Apple and the U.S. Federal Trade Commission announced on Wednesday that the two sides have reached a $32.5 million settlement, bringing to an end a lawsuit over the ease with which children could rack up costly bills through in-app purchases on the iOS App Store.
The FTC has agreed to drop its lawsuit against Apple in exchange for the company paying $32.5 million in refunds to consumers who were affected by the in-app purchase issues. Prior to the FTC's announcement a letter sent by Apple Chief Executive Tim Cook to company employees leaked to various media outlets, including CNBC, in which he criticized the FTC's pursuit, saying the case "smacked of double jeopardy."
However, Cook also said that the new consent decree that was proposed by the FTC does not require the company to do anything they weren't already planning in an effort to resolve the lawsuit. As a result, Cook said Apple would accept the proposal to avoid a "long and distracting legal fight."Apple will refund $32.5 million to customers whose children made unauthorized in-app purchases, and in return the FTC will drop its lawsuit.

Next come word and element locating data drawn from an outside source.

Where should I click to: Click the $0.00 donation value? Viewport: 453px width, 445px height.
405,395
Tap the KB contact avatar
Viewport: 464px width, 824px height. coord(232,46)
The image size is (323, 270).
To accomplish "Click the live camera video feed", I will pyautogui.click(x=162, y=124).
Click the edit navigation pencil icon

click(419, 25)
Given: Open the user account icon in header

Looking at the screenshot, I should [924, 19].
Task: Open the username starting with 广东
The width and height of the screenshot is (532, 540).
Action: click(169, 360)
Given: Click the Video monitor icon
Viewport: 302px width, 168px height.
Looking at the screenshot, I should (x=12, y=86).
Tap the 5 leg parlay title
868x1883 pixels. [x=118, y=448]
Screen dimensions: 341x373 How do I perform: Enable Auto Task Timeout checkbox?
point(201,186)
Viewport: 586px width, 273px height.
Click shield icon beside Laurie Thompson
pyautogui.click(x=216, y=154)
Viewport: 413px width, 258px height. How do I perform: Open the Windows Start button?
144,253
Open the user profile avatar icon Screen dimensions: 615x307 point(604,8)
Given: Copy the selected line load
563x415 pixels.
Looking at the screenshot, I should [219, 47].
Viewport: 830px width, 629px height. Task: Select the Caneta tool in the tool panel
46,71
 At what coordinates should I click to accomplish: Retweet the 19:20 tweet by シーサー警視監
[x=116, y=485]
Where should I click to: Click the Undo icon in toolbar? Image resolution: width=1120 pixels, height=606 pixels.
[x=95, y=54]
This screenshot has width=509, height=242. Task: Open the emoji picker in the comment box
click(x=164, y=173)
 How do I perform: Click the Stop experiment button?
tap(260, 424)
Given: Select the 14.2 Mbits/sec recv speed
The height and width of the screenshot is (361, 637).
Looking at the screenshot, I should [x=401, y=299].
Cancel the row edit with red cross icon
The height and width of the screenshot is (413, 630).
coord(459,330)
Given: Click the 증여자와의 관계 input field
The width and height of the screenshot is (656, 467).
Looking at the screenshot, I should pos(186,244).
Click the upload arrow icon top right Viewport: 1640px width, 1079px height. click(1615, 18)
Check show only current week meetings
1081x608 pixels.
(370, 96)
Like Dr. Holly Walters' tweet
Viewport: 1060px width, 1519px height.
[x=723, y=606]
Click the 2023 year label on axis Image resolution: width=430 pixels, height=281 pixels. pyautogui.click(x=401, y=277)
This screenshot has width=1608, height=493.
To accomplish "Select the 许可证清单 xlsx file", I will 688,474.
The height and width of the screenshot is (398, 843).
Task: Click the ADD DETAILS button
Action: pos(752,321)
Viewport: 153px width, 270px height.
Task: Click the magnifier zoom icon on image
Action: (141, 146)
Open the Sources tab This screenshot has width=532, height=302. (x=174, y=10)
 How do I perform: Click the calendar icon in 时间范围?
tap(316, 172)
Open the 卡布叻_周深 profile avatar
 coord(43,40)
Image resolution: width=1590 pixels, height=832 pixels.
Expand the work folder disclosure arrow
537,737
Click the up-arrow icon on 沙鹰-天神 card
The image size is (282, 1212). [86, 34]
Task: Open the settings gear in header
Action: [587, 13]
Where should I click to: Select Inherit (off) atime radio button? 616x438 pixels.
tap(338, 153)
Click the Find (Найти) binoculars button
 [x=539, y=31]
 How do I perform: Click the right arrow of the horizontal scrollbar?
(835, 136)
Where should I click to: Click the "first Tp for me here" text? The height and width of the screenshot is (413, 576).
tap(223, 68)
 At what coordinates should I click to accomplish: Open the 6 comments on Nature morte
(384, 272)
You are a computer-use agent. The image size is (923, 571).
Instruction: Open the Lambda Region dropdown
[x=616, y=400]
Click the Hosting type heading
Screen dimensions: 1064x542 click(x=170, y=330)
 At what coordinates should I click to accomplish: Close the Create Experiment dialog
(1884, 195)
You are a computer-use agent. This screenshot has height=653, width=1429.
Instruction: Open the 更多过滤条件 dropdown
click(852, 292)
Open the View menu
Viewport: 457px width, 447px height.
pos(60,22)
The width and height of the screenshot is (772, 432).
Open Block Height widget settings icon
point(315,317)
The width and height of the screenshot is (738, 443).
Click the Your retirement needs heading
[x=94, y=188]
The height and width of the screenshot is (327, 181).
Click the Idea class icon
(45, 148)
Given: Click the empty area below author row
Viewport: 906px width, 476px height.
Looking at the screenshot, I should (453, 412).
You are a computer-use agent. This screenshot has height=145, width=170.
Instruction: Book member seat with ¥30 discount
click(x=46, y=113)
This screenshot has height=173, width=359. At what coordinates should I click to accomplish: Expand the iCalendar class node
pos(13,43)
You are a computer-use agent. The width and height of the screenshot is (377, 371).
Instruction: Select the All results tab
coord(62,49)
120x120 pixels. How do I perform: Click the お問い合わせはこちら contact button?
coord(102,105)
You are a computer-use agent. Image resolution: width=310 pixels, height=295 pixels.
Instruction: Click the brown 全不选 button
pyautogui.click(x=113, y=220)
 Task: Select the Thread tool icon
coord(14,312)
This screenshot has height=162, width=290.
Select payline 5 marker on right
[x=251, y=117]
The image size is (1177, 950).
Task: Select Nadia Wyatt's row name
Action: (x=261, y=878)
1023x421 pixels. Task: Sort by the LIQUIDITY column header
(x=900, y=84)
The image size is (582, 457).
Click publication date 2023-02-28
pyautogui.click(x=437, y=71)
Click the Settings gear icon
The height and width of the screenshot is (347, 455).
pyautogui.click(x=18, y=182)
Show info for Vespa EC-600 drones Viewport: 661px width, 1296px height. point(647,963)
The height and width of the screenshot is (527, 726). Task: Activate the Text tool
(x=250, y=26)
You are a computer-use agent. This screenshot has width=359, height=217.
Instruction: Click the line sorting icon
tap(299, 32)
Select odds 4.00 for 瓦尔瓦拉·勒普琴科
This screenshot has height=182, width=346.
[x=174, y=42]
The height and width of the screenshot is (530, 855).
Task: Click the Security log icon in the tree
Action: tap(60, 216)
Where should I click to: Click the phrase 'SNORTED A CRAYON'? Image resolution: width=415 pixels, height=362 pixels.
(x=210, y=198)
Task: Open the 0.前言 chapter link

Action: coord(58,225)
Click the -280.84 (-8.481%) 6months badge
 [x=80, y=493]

Of course, a $32.5 million payout to customers is pocket change for Apple, a company that had a massive $148.6 billion in cash as of the end of last quarter.
The FTC first announced in early 2011 that it would investigate iTunes in-app purchases after receiving complaints from consumers. In particular, games geared toward children were scrutinized, as parents found that their kids were making unwanted purchases in various titles for iPhone and iPad.
In one high-profile incident, an 8-year-old racked up more than $6,000 in in-app purchases through iOS games. Apple ended up refunding the money to the parents of that child, who was playing games sucha s Smurfs' Village, Hay Day, My Horse and Campus Life.
For its part, the FTC teased Wednesday morning that it would announce a settlement with a "major technology company." Apple preempted the formal announcement, however, with the leaked e-mail from Cook.